The Clements taxonomy and BirdLife International's Handbook of the Birds of the World include R. m. badia within R. m. purusiana. Some taxonomists have suggested that more than one species is present, and specifically that R. m. brunneiceps should be treated as a separate species.

This article follows the four-subspecies model.

==Description==

The hairy-crested antbird is 14 to 15 cm long and weighs 29 to 33 g. Both sexes have a large pale bluish white ring of bare skin around the eye, and adults have a bushy crest. Adult males of the nominate subspecies R. m. melanosticta have an olive-tinged gray crest. Their nape, the sides of their neck, and their upperparts, wings, and tail are olive-brown. The wing feathers have rufous edges and the tail is blackish towards its tip. Their lores, face, and throat are black and the rest of their underparts dark olive-brown. Adult females are like males with the addition of short black bars with cinnamon-rufous edges on their upper back feathers and wing coverts. Subadult males do not have a crest; their crown is blackish, their upperparts like adult females', and their underparts have some blackish feathers. Subspecies R. m. brunneiceps is more rufescent than the nominate, with a black-streaked rufous to light brown crown and darker underparts. R. m. purusiana and R. m. badia are somewhat variable but paler than the nominate, and females have smaller black bars on their back.
§ §
> What to work on:
(a) Which subspecies do some taxonomists say should be treated as a separate species, according to the hairy-crested antbird text?
(b) Continue the hairy-crested antbird text from the end of its last sentence.

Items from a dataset
§ §
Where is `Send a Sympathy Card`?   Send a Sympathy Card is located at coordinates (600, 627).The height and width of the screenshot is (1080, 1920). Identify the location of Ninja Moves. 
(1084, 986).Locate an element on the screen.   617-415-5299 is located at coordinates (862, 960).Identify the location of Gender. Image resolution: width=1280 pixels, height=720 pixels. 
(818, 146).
§ §
> Answers to the problems:
(a) R. m. brunneiceps

(b)
==Distribution and habitat==

The subspecies of the hairy-crested antbird are found thus:

- R. m. melanosticta: from Meta Department in south-central Colombia south through eastern Ecuador into northeastern Peru north of the Amazon
- R. m. brunneiceps: eastern Peru south of the Marañón River and west of the Ucayali River between the departments of San Martín and Ayacucho
- R. m. purusiana: eastern Peru south of the Amazon and east of the Ucayali and western Amazonian Brazil to the Madeira River
- R. m. badia: southeastern Peru, northwestern Bolivia, and southwestern Amazonian Brazil

The hairy-crested antbird primarily inhabits the understorey of humid terra firme evergreen forest though it also occurs in transitional forest between it and seasonally flooded areas. In elevation it reaches 1000 m in Colombia, 750 m in Ecuador, and 1350 m in Peru.

==Behavior==
===Movement===

The hairy-crested antbird is believed to be a year-round resident.

===Feeding===

The hairy-crested antbird is an obligate ant follower that feeds on a variety of arthropods that flee foraging army ant swarms, such as those of Eciton burchelli. It typically forages individually, in pairs, and in family groups, perching within about 1 m of the ground and sallying or pouncing to the ground after prey. Several family groups may attend an ant swarm. It is dominant over smaller antbirds but subordinate to larger antbirds and species of other families such as woodcreepers.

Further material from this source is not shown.